» **Work order**
Since the copy must hold text only, transcribe the data below exactly and omit the images.

•••••

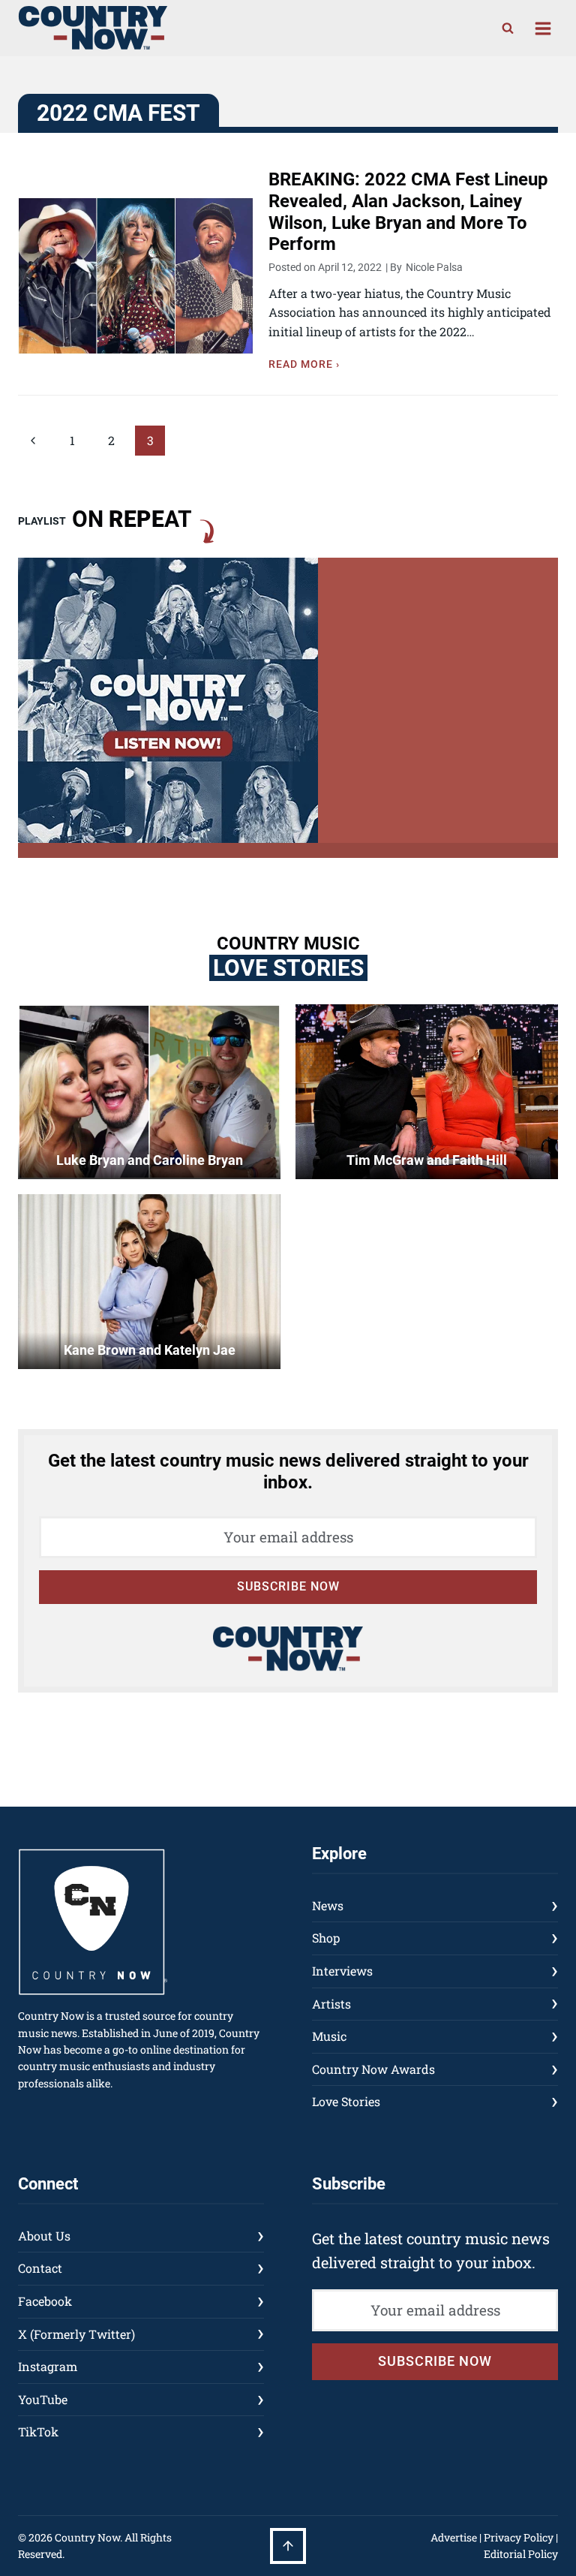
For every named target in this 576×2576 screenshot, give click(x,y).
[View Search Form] (508, 29)
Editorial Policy (521, 2554)
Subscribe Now (288, 1586)
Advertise (453, 2537)
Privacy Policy (519, 2537)
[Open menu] (542, 28)
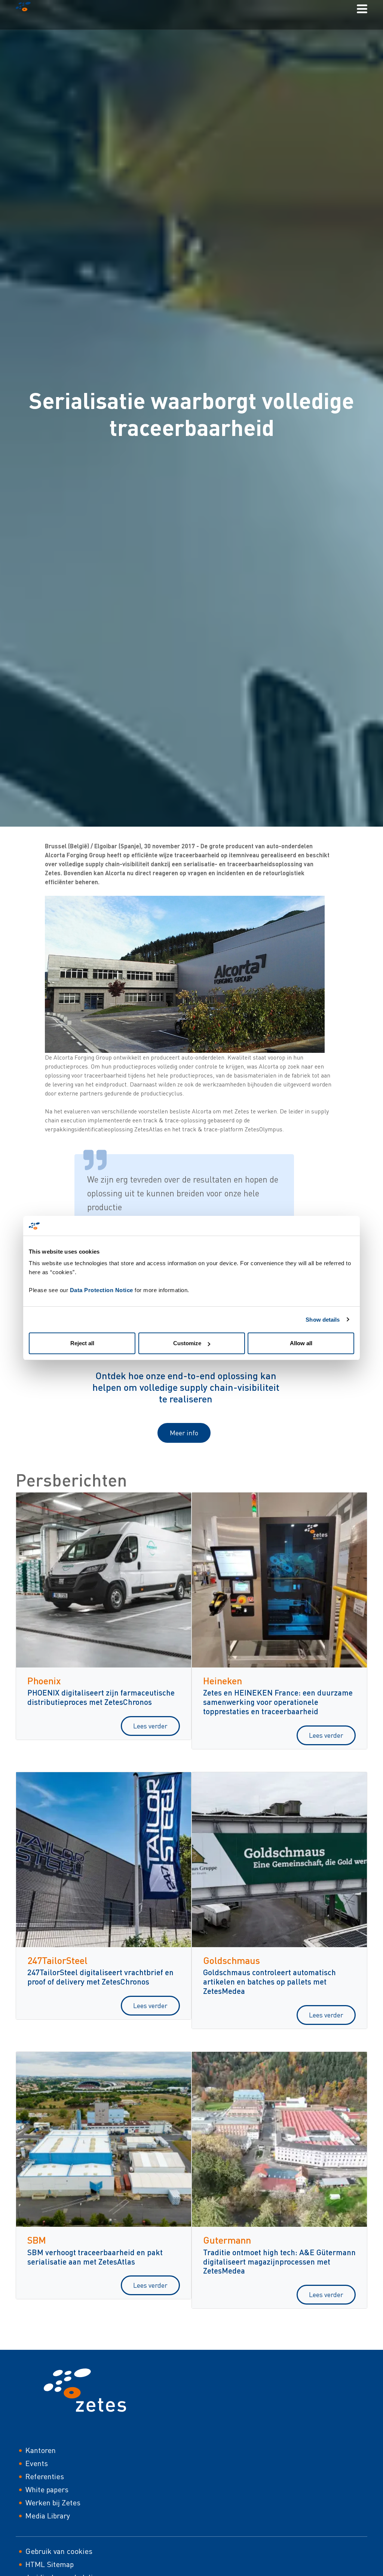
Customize (187, 1343)
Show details (323, 1319)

•••••

» **Solution to this task**
For every named target in this 576×2576 screenshot, give click(x,y).
[View Search Form] (508, 29)
Editorial Policy (521, 2554)
Subscribe Now (288, 1586)
Advertise (453, 2537)
Privacy Policy (519, 2537)
[Open menu] (542, 28)
Customize (187, 1343)
Show details (323, 1319)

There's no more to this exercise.